YEREVAN, MARCH 23, ARMENPRESS. The Parliamentary Assembly of the Council of Europe (PACE) Committee on Legal Affairs and Human Rights on March 22 expressed great concern by the humanitarian crisis unfolding due to the ongoing obstruction of the Lachin Corridor. It adopted a statement calling on Azerbaijan to immediately comply with the ICJ order and open the corridor.

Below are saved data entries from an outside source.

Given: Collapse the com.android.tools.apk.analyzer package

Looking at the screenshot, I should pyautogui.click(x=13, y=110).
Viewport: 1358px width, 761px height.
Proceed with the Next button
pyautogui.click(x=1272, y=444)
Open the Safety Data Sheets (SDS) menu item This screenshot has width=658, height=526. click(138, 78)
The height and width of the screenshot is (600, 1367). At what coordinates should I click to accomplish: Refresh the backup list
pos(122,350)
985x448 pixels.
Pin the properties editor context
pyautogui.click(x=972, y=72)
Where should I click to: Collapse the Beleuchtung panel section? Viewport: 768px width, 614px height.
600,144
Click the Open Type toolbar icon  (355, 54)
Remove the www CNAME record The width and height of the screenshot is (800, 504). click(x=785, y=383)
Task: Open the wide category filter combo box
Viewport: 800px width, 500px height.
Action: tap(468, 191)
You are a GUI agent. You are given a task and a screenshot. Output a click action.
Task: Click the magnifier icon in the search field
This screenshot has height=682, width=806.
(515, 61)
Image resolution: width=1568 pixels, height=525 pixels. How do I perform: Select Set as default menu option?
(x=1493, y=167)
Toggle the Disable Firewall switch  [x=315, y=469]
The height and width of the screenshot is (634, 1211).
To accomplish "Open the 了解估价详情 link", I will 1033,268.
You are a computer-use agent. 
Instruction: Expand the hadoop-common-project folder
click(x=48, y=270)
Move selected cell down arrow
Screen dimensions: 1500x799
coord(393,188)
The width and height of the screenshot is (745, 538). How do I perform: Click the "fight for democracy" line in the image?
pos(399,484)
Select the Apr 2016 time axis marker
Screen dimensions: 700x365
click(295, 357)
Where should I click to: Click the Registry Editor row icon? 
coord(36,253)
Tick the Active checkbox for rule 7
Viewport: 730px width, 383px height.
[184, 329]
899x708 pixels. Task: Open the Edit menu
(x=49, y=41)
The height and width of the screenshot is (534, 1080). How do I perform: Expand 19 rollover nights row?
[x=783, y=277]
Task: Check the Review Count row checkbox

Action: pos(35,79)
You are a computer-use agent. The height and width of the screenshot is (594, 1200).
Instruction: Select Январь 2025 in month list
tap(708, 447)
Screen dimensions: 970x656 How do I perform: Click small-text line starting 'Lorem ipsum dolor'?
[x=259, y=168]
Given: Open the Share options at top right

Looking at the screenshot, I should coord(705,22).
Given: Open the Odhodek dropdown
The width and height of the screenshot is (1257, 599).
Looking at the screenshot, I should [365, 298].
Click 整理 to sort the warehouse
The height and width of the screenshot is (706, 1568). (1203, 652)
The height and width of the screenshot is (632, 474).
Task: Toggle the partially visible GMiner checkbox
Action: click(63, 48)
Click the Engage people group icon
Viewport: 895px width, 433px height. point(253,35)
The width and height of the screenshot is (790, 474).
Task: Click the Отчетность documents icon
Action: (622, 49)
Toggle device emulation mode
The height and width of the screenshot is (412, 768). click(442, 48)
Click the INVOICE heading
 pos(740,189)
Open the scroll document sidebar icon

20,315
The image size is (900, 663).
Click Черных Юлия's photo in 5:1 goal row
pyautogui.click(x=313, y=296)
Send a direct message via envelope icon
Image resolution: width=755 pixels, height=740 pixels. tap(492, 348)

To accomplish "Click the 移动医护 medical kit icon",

Below is the full statement:

“The Committee on Legal Affairs and Human Rights of the Parliament Assembly of the Council of Europe is greatly concerned by the humanitarian crisis unfolding due to the ongoing obstruction of the Lachin Corridor. This corridor is the lifeline between those living in Nagorno-Karabakh and Armenia, and the Committee fully supports the public statement made by the Parliamentary Assembly co-rapporteurs for the monitoring of Armenia on 24 February 2023, calling for “immediate action” and “the immediate cessation of the unlawful and illegitimate obstruction of the Lachin corridor”. The Committee also calls on the Azerbaijani authorities to implement without delay the measures addressed to it by the International Court of Justice (ICJ) of 22 February 2023 and of the European Court of Human Rights (ECtHR) of 21 December 2022 whose decisions noted the obligation on Azerbaijan under the Trilateral Statement, signed on 9 November 2020, to “guarantee the security of persons, vehicles and cargo moving along the Lachin Corridor in both directions” (Article 6 of the Trilateral Statement).1 The Committee furthermore refers to other international statements addressed to the authorities of Azerbaijan on the same issue, including – the joint statement of the four co-rapporteurs of the Parliamentary Assembly of the Council of Europe for the monitoring of Azerbaijan and Armenia of December 16, 2022, which states that “Freedom and security of movement of persons and goods must be urgently restored along the corridor. We call on all parties to the Trilateral Statement of 9-10 November 2020 to immediately take the necessary measures”, and – the European Parliament resolution of 19 January 2023 on the humanitarian consequences of the blockade in Nagorno-Karabakh.”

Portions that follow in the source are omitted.